Blackstone long ago reminded the heirs to the English legal tradition that “law, without equity, tho’ hard and disagreeable, is much more desirable for the public good, than equity without law; which would make every judge a legislator, and introduce most infinite confusion; as there would then be almost as many different rules of action laid down in our courts, as there are differences of capacity and sentiment in the human mind.” Clarence Thomas cautions us not to indulge a jurisprudential dogma that has, in effect, given American courts an unlimited equitable jurisdiction to do as they please, leaving “the decision of every question entirely in the breast of the judge.”

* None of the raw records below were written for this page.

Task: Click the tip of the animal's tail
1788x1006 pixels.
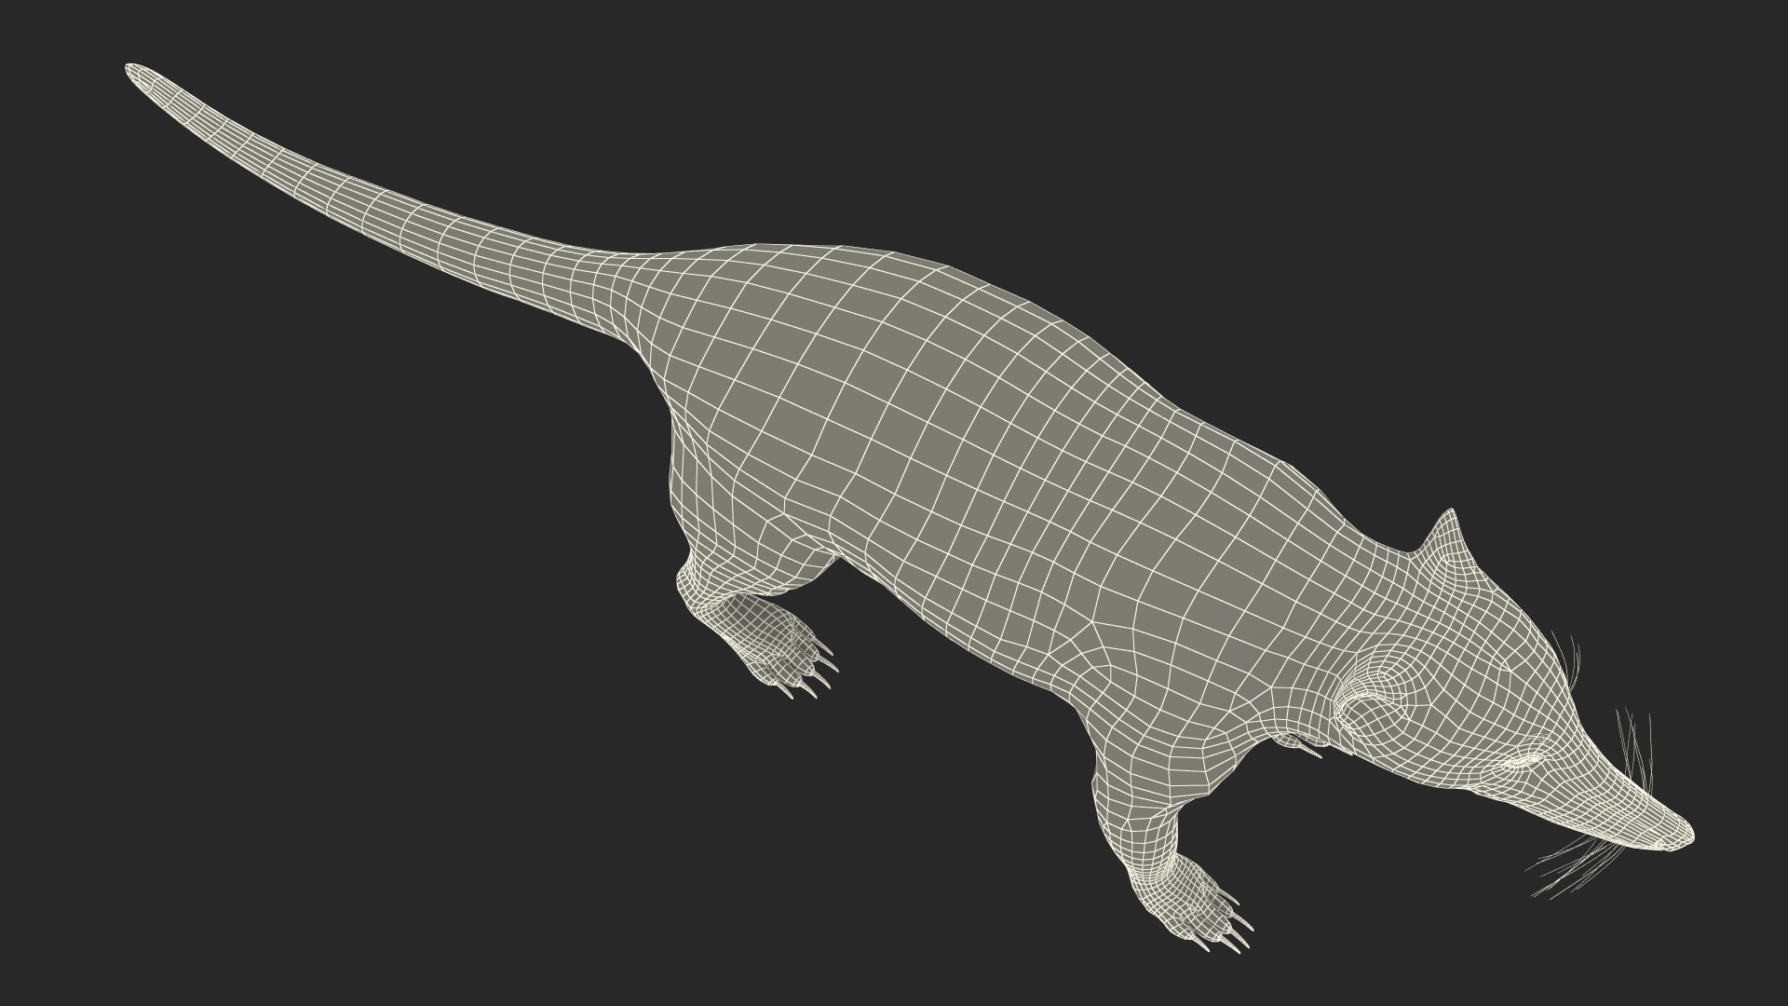Action: click(x=132, y=69)
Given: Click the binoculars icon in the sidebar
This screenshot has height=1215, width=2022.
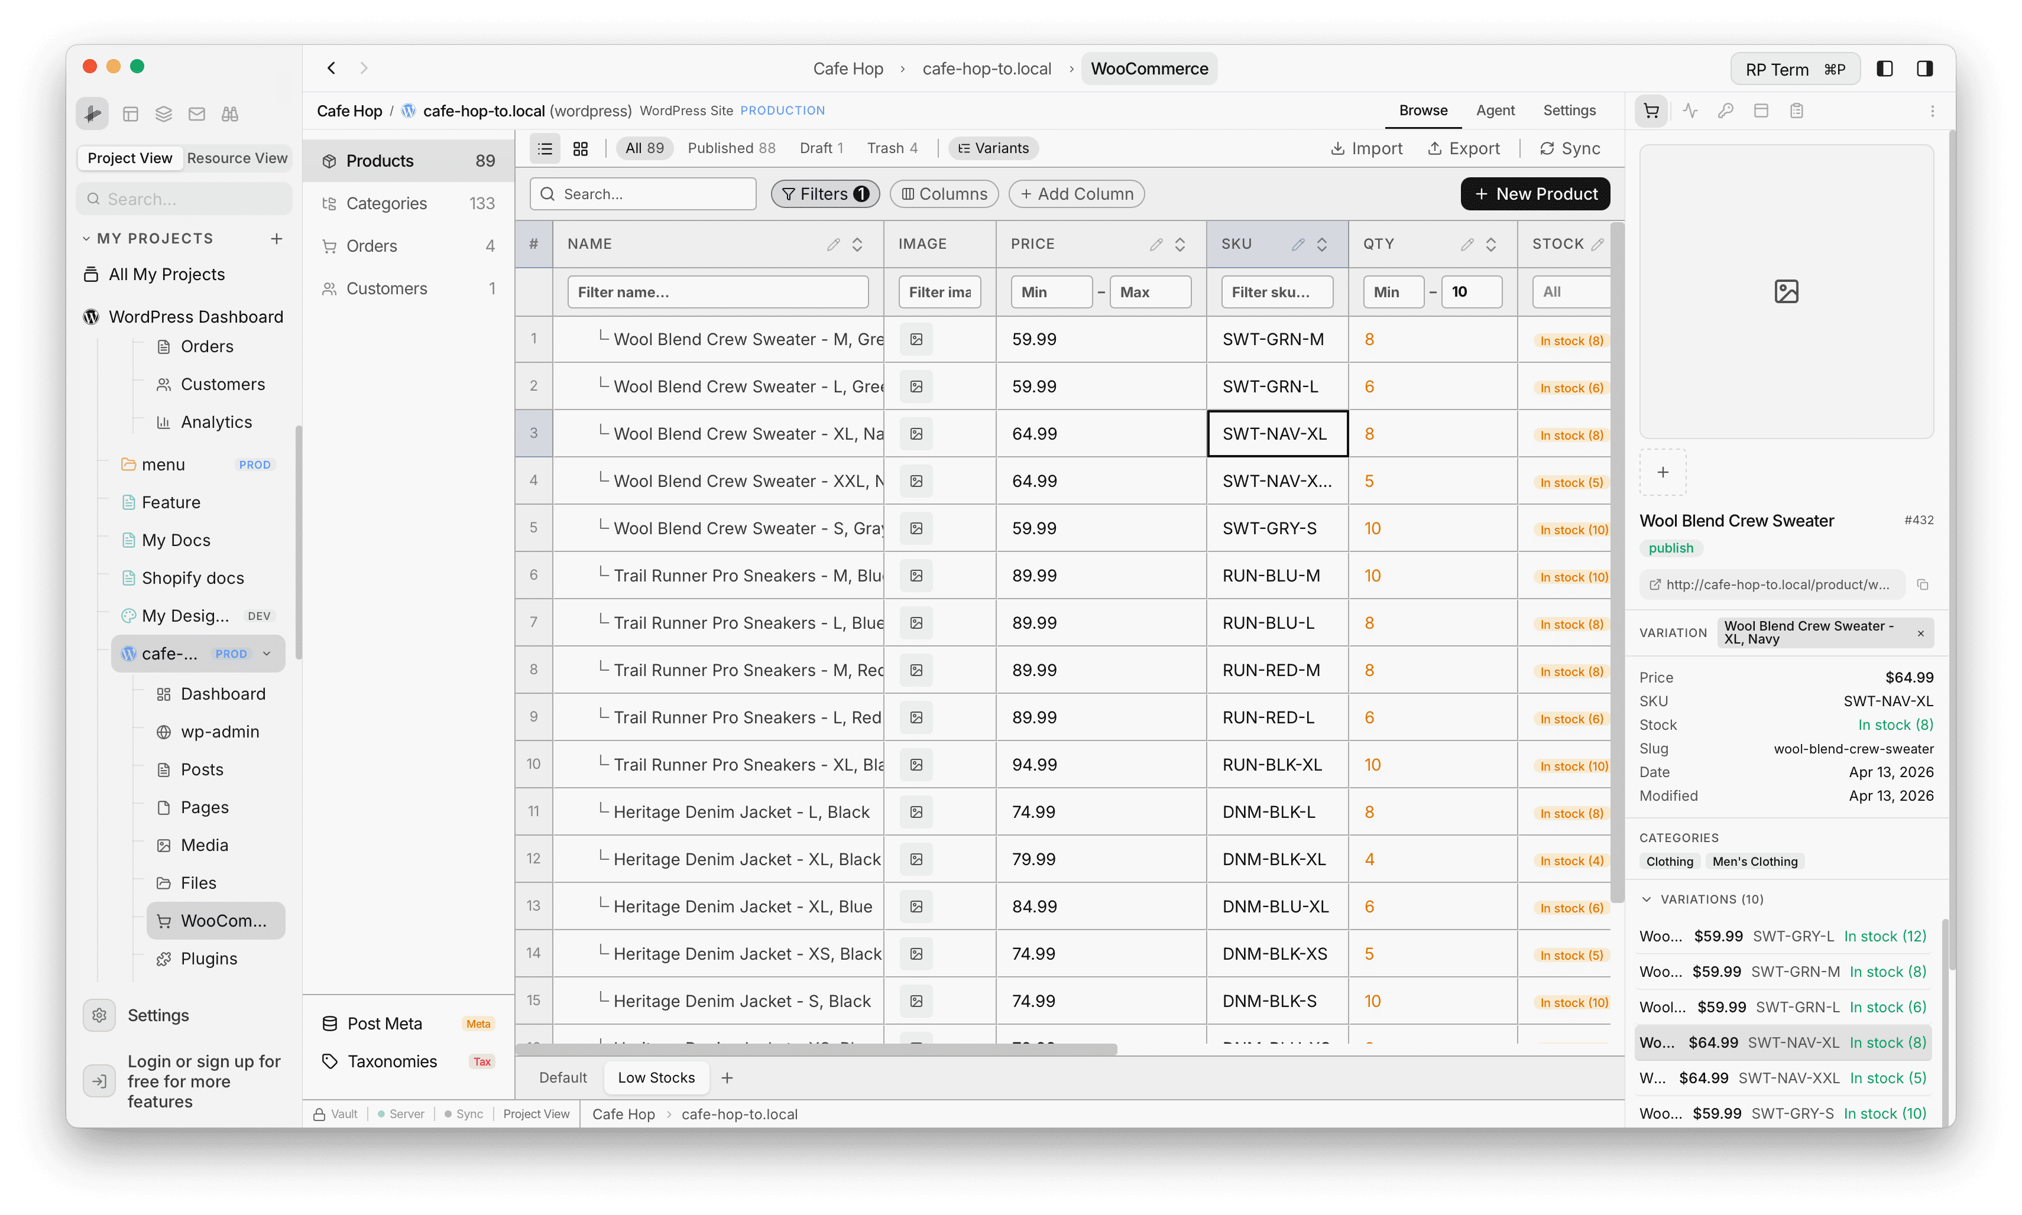Looking at the screenshot, I should pyautogui.click(x=229, y=114).
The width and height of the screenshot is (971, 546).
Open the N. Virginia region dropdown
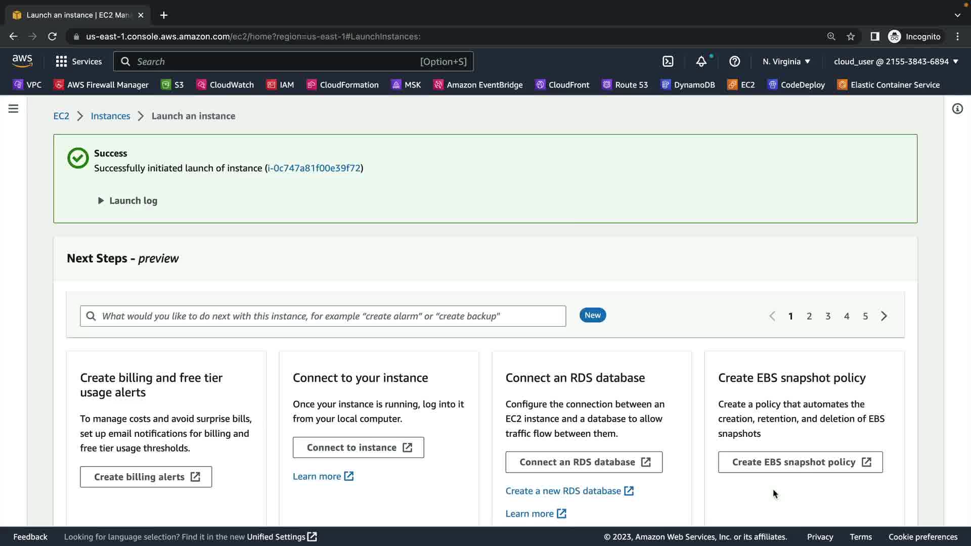[x=786, y=62]
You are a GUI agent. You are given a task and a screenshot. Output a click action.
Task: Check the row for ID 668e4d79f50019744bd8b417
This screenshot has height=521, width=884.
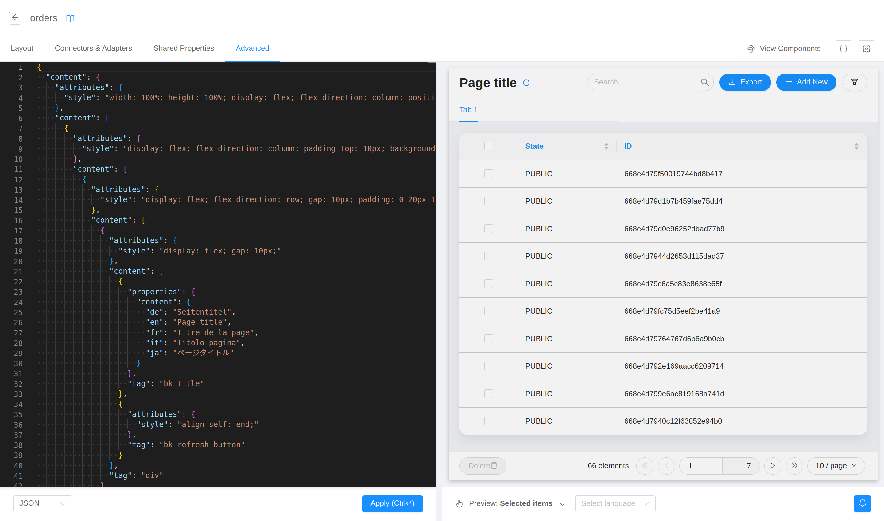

It remains to be seen whether Thomas will prove a trendsetter for constitutional restoration, or merely a voice crying in the wilderness. If there is to be support for his jurisprudential revolution, it will not likely be found in the immediate sentiments of his colleagues. It will instead grow incrementally, from the realization of the Court’s declining legitimacy. Several current Justices, Thomas included, have openly raised this concern: if the Supreme Court does not reform itself, it must be reformed from without.